[Stored data]
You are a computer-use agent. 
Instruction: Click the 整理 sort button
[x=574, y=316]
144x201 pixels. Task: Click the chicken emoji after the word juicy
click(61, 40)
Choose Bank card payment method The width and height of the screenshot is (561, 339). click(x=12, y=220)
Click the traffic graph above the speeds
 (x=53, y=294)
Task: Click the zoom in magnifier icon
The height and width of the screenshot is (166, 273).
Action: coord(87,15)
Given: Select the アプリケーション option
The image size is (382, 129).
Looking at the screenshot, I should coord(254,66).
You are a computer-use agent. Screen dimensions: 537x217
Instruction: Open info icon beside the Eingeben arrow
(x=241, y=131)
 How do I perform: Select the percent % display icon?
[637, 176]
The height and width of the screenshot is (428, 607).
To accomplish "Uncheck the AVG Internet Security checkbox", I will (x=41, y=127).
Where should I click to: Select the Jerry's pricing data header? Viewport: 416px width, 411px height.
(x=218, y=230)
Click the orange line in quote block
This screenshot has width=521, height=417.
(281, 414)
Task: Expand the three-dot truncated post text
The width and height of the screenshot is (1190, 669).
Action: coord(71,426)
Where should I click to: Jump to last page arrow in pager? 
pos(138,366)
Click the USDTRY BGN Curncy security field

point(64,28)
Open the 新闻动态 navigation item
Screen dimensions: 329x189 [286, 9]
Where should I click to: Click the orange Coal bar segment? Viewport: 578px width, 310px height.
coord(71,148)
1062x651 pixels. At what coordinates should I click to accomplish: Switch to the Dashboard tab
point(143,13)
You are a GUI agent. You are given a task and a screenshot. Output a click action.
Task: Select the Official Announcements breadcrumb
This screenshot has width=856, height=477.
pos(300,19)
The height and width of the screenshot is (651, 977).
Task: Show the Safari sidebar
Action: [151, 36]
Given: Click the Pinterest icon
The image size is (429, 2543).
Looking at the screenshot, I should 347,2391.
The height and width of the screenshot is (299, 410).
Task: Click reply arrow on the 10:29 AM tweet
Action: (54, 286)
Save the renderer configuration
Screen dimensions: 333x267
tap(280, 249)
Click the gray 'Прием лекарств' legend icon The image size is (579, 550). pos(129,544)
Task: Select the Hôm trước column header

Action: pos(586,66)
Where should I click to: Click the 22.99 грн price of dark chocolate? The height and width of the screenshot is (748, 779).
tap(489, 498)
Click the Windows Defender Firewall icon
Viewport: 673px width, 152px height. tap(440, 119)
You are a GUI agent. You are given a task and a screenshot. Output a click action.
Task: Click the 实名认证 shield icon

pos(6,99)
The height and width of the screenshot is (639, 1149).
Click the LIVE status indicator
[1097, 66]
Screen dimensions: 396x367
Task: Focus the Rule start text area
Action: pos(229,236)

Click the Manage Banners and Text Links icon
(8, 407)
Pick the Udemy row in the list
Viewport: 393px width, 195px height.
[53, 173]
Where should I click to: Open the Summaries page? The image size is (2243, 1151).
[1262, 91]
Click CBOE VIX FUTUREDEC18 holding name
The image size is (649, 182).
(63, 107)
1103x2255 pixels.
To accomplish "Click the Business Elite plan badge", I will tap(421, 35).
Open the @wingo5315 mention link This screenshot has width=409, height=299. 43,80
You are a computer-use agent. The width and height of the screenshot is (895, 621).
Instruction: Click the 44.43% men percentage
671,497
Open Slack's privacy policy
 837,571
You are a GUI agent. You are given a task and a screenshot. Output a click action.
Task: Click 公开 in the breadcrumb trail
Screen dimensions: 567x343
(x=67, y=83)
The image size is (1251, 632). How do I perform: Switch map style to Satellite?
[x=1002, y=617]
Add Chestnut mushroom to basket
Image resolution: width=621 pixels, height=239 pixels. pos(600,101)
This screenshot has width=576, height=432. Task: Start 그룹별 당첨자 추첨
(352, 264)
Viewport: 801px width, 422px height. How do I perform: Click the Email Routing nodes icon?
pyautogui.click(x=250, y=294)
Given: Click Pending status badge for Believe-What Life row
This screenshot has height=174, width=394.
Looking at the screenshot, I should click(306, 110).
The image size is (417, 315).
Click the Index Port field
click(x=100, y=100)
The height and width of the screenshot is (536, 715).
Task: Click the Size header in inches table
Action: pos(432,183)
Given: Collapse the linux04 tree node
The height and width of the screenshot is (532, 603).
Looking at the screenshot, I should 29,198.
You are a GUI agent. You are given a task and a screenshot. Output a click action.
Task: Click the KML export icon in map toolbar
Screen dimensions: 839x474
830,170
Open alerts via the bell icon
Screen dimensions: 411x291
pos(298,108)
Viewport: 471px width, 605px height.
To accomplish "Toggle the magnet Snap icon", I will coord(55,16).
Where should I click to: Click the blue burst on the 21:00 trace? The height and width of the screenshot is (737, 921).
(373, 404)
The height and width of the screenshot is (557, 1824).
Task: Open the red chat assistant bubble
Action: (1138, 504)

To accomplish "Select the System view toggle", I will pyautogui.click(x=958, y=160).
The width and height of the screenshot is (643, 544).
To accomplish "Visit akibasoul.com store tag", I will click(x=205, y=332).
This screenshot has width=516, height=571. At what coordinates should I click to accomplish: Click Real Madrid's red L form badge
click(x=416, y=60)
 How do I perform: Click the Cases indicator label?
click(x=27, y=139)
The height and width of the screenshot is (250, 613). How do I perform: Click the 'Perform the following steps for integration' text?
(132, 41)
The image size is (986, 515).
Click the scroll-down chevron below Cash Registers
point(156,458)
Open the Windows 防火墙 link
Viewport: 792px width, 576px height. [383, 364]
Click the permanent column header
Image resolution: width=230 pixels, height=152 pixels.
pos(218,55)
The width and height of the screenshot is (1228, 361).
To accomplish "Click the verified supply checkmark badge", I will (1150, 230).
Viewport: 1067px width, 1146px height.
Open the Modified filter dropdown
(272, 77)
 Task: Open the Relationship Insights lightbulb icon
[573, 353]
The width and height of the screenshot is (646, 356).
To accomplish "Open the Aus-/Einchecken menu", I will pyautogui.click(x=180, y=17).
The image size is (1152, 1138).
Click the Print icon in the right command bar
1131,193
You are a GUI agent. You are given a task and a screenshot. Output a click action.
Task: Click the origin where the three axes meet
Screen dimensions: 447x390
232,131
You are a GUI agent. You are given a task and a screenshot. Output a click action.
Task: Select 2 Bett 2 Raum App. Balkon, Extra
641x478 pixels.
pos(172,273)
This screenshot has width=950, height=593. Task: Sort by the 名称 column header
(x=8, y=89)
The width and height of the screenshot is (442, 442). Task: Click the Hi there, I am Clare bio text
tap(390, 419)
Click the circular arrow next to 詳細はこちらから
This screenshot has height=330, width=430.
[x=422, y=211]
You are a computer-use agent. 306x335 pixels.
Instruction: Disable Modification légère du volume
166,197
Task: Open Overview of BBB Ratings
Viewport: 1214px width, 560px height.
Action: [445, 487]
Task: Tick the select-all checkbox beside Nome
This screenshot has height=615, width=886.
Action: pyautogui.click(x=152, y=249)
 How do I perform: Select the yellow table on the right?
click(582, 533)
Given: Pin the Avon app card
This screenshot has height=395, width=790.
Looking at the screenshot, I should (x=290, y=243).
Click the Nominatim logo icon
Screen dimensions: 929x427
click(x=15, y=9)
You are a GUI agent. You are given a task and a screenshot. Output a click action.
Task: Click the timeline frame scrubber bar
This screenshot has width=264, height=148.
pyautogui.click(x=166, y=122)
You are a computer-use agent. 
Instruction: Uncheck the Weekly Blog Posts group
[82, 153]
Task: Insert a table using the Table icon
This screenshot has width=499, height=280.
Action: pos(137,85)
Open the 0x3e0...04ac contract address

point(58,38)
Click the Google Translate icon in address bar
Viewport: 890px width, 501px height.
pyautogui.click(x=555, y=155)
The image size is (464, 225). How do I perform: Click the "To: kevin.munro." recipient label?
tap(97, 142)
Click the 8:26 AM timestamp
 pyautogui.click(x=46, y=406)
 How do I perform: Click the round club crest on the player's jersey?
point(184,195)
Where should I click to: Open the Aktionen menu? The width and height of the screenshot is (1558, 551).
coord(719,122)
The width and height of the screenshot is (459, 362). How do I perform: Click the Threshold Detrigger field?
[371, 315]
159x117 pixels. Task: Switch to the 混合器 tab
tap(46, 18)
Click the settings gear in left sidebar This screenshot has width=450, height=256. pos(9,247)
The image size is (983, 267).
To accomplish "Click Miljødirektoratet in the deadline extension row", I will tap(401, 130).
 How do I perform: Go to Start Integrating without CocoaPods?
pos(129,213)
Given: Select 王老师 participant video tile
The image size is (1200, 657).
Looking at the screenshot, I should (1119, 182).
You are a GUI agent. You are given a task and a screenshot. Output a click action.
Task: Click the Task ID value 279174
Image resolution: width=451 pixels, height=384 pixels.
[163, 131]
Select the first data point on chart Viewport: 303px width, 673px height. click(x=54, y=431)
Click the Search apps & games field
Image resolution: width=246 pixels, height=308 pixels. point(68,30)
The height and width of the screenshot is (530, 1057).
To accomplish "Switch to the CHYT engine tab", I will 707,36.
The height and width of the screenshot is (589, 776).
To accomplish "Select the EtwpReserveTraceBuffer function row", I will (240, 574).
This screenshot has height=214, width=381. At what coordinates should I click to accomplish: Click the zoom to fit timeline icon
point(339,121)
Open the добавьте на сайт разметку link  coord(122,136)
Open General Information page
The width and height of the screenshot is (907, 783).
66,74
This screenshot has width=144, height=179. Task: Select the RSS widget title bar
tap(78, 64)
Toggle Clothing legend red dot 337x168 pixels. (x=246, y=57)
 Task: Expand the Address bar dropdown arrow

# Assignment:
Take the line above containing "Instruction: Open info", the line containing "Task: Expand the three-dot", and all lines in between, and copy them exactly without anything else.

# Answer space:
Instruction: Open info icon beside the Eingeben arrow
(x=241, y=131)
 How do I perform: Select the percent % display icon?
[637, 176]
The height and width of the screenshot is (428, 607).
To accomplish "Uncheck the AVG Internet Security checkbox", I will (x=41, y=127).
Where should I click to: Select the Jerry's pricing data header? Viewport: 416px width, 411px height.
(x=218, y=230)
Click the orange line in quote block
This screenshot has width=521, height=417.
(281, 414)
Task: Expand the three-dot truncated post text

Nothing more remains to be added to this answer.